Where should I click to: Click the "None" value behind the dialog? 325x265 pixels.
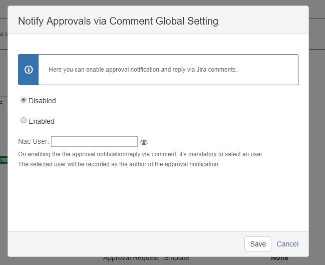pos(279,258)
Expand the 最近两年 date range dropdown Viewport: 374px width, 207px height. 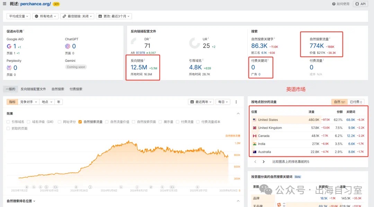[x=201, y=102]
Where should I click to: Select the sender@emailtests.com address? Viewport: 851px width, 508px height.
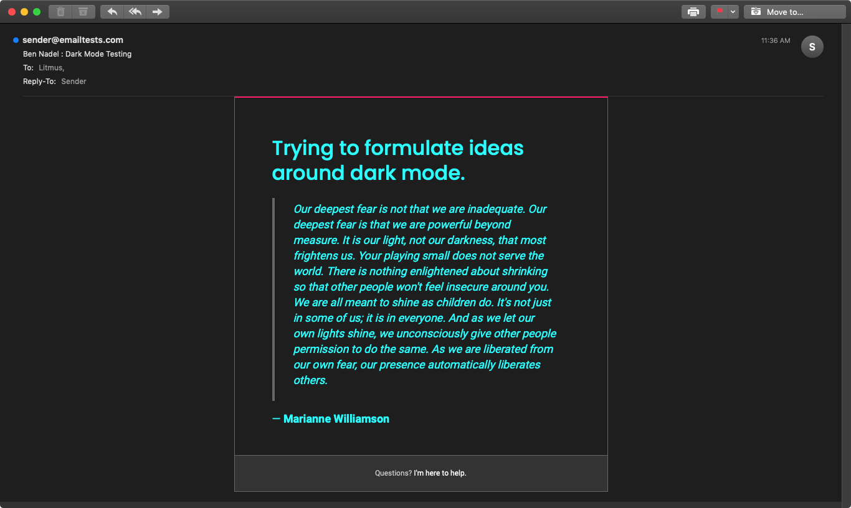pyautogui.click(x=73, y=40)

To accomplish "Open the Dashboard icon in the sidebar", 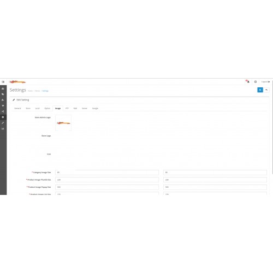I will (3, 88).
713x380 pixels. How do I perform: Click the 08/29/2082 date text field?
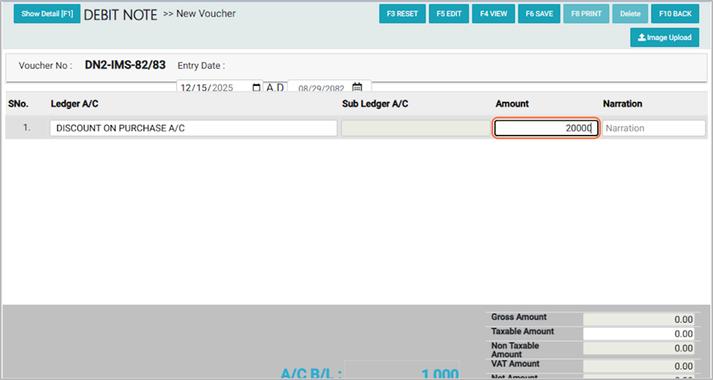coord(320,88)
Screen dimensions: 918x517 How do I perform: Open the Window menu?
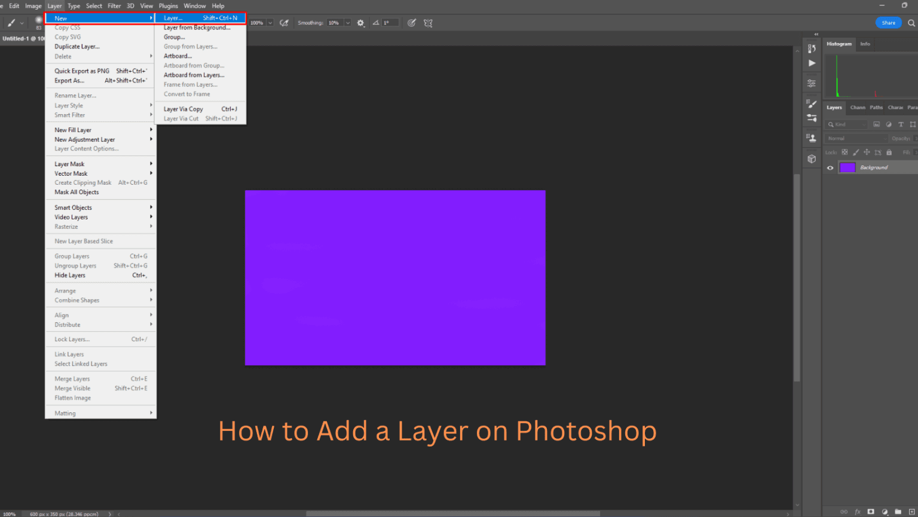(x=194, y=6)
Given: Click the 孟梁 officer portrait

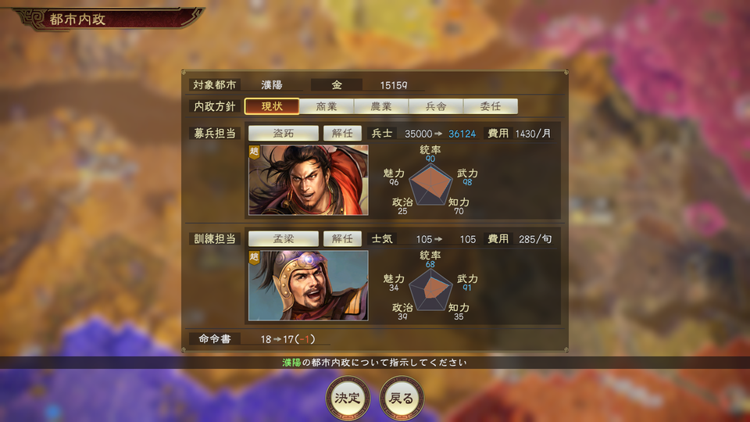Looking at the screenshot, I should tap(309, 285).
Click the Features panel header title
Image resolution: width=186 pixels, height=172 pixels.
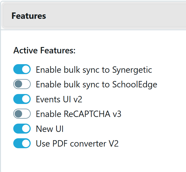pyautogui.click(x=29, y=16)
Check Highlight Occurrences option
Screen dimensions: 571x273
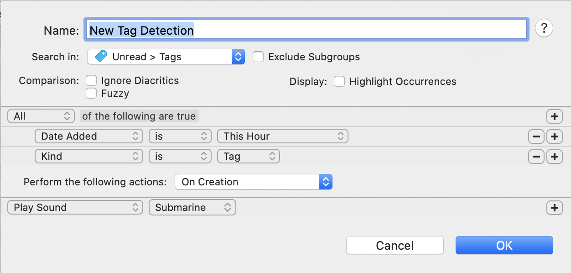coord(339,82)
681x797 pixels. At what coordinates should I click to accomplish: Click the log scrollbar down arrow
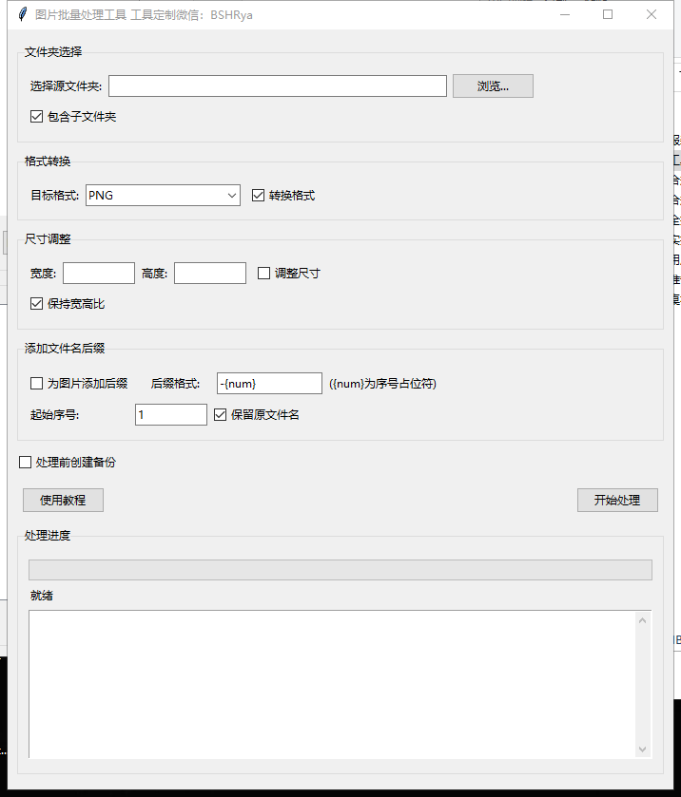point(643,750)
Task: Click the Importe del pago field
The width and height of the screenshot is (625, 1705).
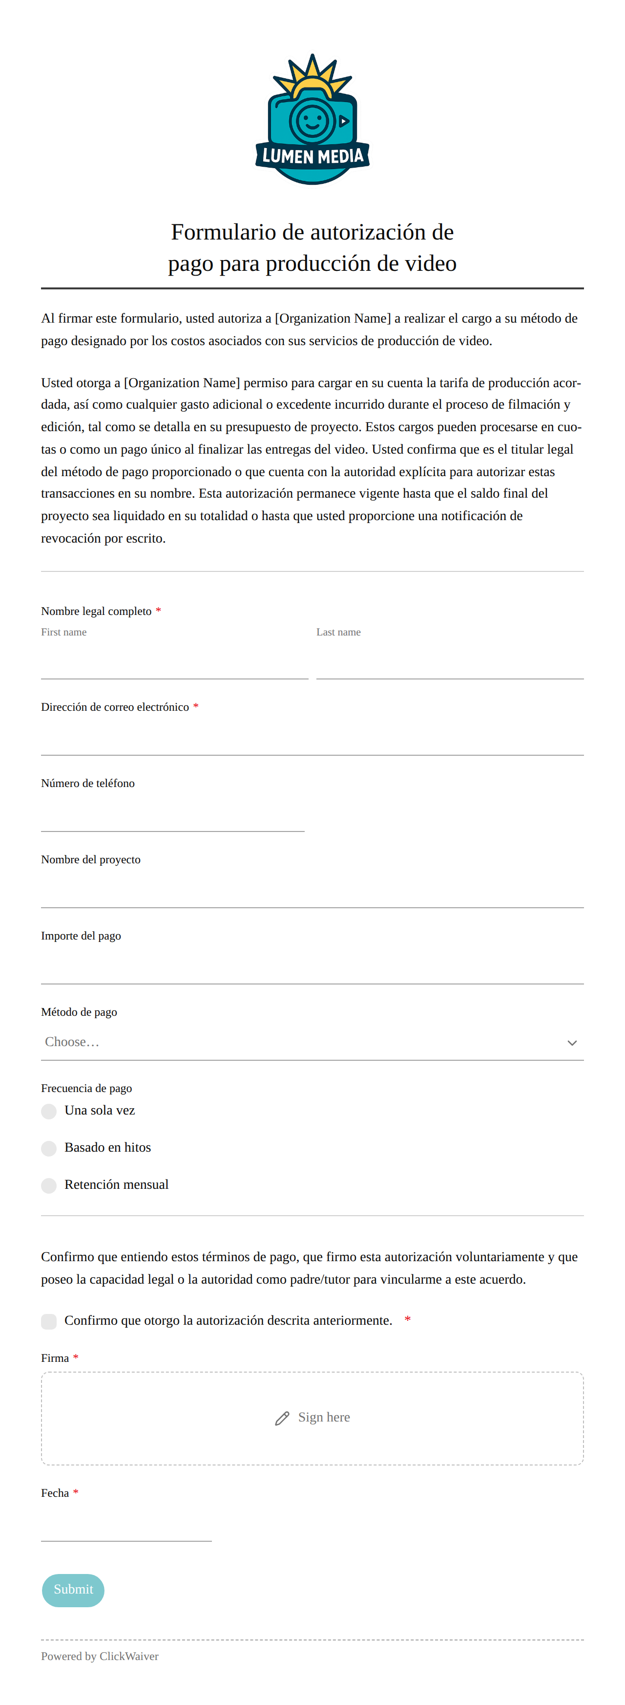Action: [312, 966]
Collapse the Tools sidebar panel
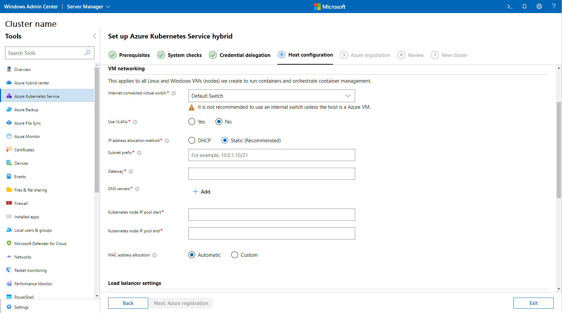 click(94, 36)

-------

Pick up at the line that holds "681x797 pixels. At" and restate each line, word for word, through the last line of the entries. Include both end lines but none of the pictures.

_Result of this task_:
681x797 pixels. At what coordinates should I click to accomplish: Click the log scrollbar down arrow
point(643,750)
Task: Click the Importe del pago field
The width and height of the screenshot is (625, 1705).
Action: [312, 966]
Collapse the Tools sidebar panel
 click(94, 36)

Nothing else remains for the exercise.